- Directed by: Parker Finn
- Written by: Parker Finn
- Produced by: Jessica Bonander; Tristan Borys; Sean Dacanay; Jonathan Fass; Parker Finn;
- Starring: Caitlin Stasey; Lew Temple;
- Cinematography: Dan Clarke
- Edited by: Tristan Borys
- Music by: Rob Himebaugh
- Production companies: Post Mango; Parker Finn Films;
- Distributed by: Paramount Home Entertainment
- Release date: March 25, 2020 (SXSW);
- Running time: 11 minutes
- Country: United States
- Language: English
- Budget: $30,000

= Laura Hasn't Slept =

2020 short film by Parker Finn

Laura Hasn't Slept is a 2020 American supernatural psychological horror short film written, co-produced, and directed by Parker Finn. The film stars Caitlin Stasey and Lew Temple.

Laura Hasn't Slept acts as the first film and prequel in Finn's feature-length horror series Smile (2022), in which Stasey briefly reprised her role. It was subsequently followed by a franchise of the same name.

== Plot ==
Laura Weaver sees her therapist, Dr. Parsons, and tells him about a recurring nightmare in which a sinister figure constantly smiles at her while taking the appearance of different people, resulting in her developing a fear of sleeping.

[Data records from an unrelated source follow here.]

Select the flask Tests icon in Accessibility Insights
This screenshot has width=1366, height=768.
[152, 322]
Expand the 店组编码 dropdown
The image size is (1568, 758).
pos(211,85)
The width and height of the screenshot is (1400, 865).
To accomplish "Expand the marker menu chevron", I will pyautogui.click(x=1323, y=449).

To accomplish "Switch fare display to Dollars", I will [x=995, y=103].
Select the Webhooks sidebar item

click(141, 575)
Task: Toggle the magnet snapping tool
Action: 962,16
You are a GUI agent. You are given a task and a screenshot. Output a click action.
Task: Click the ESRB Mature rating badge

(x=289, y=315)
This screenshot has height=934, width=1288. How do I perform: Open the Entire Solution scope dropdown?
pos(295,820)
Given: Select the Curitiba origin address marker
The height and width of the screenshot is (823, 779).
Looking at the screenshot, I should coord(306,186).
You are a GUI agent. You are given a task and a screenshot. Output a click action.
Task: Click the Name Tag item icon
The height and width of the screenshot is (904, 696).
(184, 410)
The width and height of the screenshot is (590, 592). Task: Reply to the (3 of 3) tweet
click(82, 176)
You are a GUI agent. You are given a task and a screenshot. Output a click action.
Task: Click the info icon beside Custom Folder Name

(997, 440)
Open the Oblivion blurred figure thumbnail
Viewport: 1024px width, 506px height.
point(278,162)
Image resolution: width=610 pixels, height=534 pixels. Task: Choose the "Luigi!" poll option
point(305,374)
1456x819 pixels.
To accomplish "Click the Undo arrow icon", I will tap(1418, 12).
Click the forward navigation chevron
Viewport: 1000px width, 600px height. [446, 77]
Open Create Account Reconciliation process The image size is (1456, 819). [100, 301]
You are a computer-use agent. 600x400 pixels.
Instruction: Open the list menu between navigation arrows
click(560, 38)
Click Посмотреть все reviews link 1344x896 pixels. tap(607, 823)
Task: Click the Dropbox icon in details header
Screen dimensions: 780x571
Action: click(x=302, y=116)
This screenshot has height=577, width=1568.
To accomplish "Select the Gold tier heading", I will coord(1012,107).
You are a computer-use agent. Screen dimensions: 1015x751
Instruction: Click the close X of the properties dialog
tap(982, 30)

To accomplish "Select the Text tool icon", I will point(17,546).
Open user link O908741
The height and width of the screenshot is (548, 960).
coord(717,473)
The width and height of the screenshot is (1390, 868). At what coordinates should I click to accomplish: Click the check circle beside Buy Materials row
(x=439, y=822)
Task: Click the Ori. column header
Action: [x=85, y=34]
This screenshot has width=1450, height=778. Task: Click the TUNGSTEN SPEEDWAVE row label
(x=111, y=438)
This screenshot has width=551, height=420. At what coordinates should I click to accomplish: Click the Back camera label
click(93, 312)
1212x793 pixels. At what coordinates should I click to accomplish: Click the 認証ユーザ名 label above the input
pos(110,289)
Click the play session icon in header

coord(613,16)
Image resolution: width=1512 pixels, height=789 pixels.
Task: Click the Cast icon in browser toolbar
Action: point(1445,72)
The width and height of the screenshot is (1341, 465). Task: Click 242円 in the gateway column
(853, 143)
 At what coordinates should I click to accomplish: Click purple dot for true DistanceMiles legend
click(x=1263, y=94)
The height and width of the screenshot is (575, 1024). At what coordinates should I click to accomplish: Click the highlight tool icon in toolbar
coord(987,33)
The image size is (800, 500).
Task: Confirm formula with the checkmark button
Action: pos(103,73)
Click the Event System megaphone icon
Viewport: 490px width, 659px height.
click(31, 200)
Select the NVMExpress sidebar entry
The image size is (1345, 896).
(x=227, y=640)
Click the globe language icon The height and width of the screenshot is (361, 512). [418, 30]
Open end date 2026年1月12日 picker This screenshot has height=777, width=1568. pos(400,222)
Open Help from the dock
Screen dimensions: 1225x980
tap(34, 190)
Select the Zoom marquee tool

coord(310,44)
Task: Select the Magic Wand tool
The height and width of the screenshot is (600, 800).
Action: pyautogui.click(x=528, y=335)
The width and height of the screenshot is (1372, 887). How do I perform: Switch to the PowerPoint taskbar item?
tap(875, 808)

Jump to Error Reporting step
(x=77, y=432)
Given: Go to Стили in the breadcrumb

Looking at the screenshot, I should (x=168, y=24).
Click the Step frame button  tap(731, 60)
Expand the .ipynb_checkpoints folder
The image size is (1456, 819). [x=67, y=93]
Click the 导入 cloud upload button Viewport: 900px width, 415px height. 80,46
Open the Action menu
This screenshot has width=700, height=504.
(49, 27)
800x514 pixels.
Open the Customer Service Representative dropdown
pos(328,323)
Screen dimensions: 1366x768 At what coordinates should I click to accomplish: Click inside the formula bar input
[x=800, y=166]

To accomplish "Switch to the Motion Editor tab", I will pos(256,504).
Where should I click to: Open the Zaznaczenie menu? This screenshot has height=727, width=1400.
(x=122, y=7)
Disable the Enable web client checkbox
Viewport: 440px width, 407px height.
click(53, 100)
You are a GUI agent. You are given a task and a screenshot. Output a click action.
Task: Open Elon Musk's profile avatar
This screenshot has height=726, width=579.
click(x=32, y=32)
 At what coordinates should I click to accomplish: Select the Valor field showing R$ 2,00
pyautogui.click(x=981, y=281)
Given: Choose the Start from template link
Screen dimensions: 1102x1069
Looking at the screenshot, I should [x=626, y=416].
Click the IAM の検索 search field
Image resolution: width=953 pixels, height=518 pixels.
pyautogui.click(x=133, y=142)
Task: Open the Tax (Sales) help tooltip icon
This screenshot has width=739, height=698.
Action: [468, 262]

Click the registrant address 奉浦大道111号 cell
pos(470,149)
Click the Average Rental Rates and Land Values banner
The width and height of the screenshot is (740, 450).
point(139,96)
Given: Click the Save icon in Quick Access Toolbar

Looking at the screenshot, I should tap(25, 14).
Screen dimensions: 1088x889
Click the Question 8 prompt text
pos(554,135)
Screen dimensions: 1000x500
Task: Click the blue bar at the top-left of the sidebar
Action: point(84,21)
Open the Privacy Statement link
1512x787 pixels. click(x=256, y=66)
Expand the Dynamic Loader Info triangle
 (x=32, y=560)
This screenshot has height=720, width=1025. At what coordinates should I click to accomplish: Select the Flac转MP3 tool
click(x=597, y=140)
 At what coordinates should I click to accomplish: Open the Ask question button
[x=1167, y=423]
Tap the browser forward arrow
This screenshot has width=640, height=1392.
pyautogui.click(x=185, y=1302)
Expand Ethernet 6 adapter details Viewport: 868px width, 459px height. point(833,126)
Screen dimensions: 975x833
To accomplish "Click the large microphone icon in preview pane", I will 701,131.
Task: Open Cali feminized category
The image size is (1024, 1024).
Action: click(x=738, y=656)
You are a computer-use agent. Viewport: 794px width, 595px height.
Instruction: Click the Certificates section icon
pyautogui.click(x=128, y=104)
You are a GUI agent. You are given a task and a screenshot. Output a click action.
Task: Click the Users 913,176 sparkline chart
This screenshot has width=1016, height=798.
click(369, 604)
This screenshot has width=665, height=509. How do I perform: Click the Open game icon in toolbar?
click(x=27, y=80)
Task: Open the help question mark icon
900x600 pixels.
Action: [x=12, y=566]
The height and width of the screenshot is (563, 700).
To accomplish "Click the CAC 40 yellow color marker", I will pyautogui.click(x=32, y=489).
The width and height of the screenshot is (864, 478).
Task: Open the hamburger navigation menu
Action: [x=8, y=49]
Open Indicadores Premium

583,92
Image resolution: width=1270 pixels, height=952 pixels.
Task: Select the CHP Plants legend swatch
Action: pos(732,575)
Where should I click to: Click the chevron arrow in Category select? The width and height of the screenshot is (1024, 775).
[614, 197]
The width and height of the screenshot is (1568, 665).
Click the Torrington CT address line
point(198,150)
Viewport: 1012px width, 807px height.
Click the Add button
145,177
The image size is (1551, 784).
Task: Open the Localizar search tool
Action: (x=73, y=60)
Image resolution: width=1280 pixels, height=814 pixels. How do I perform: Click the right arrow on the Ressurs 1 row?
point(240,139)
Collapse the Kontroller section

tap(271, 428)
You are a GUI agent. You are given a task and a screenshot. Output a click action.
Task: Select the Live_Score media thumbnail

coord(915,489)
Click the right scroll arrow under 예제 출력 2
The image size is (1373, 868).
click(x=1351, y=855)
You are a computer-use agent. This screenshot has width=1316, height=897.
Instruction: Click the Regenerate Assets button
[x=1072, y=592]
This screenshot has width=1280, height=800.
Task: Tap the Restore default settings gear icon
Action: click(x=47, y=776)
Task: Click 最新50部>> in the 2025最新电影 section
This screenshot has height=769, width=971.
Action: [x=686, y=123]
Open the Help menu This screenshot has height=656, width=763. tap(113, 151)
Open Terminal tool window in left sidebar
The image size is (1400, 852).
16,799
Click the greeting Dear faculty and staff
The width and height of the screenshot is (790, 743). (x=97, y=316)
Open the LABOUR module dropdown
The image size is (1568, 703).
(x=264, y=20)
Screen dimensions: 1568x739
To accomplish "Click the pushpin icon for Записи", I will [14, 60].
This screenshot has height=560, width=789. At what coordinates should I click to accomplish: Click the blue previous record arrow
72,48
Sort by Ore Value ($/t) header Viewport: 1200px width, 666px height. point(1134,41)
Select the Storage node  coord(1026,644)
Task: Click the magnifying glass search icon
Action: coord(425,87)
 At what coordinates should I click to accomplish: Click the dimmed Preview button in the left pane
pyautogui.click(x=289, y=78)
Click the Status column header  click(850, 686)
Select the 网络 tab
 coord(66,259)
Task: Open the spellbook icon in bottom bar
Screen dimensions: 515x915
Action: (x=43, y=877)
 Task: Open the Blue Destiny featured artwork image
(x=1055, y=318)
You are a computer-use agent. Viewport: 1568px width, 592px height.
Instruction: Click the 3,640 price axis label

Soon, Laura discovers that she is currently in one of the nightmares when Parson questions why she is at his office, and whether they have even met before. Parsons' office begins to decay as he smiles at Laura, and she attempts to leave, only to find that there is a brick wall behind the door. Parson further morphs into the nightmare figure that wants to force Laura to look at its "true face". She refuses to look, covering her face, but looks around the office again when she believes that the monster has gone; however, it appears in front of her, causing her to scream while ripping off her own face.

==Cast==
- Caitlin Stasey as Laura Weaver
- Lew Temple as Dr. Parsons

== Release ==
The film was screened at the SXSW Film Festival. It was made of a budget of $30,000. Following the success of Smile, it was released on YouTube in November 2022.

== Reception ==
Nightmarish Conjurings does "not recommend the film if you're having problems sleeping". Morbidly Beautiful scored it 4.5 out of 5.